L’Attorney General, Ravi Yerrigadoo, a répondu officiellement à Gerhard Jarosch, président de l’International Association of Prosecutors, dont le siège est basé à La Haye aux Pays-Bas. Cette association avait écrit officiellement pour prendre position en faveur du Directeur des Poursuites Publiques, Me Satyajit Boolell, Senior Counsel, dans le cadre de l’enquête de l’Independent Commission Aganist Corruption dans l’affaire Sun Tan Hotels Pty Ltd.
D’entrée de jeu, l’Attorney General s’est appesanti sur le principe sacro-saint de la séparation des pouvoirs, soit la législature, l’exécutif et le judiciaire, principe garanti par la Constitution. Citant des extraits du jugement de sir Henry Garrioch au sujet de la définition de « democratic state », Ravi Yerrigadoo souligne que « the decisions cited by Lord Steyn do indeed help to give important colour to the guarantee that Mauritius is to be a democratic state.
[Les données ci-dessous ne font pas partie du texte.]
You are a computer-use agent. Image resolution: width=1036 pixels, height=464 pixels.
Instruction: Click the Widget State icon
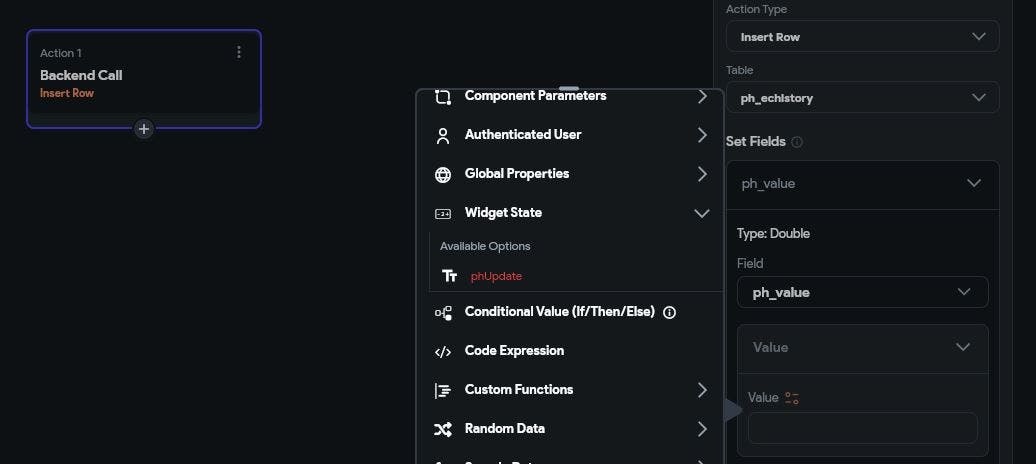point(443,213)
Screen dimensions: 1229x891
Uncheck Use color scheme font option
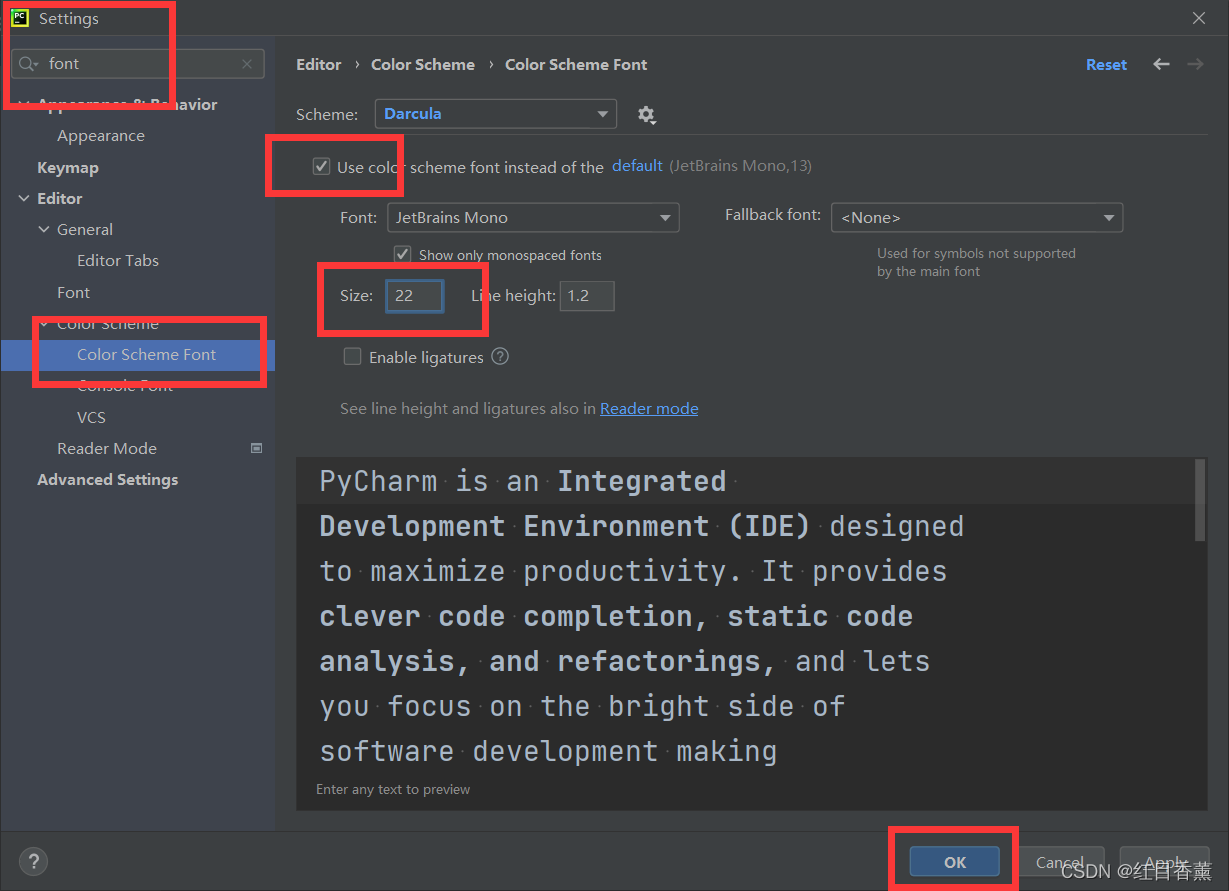pyautogui.click(x=321, y=167)
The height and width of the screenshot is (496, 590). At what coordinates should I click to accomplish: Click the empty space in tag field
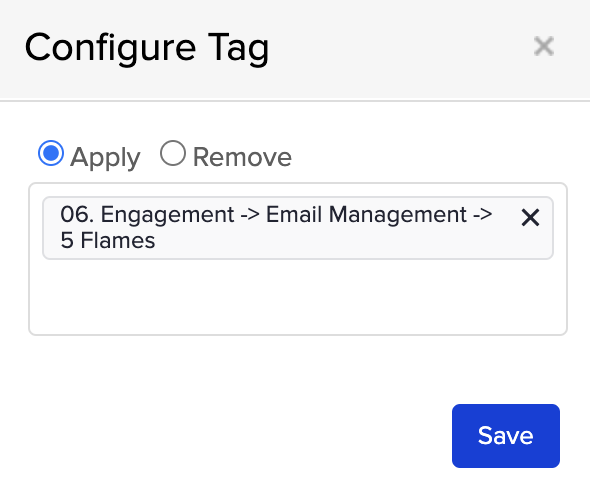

In particular, it is a hallmark of the modern idea of a democratic state that there should be a separation of powers between the legislature and the executive, on the one hand, and the judiciairy on the other ».
L’Attorney General ajoute à l’intention de l’International Association of Prosecutors que « I can confidently state that the doctrine of powers as explained in the case of Koyratty applies in Mauritius ». Soulignant que le DDP a obtenu « relief from the Supreme Court, which in itself, shows that the doctrine of powers applies in Mauritius », il a fait ressortir que par respect pour la Cour suprême, « it would be improper for me to comment any further on the pending case. » « I would invite you, as a responsible international association established at the United Nations Offices in Vienna to also respect the Supreme Court of Mauritius as an institution and further, the Republic of Mauritius as a sovereign and democratic State », conclut l’Attorney General, qui regrette une « breach of etiquette » de la part de l’UAP vu que cette communication a transité par le bureau de l’attaché de presse du DPP.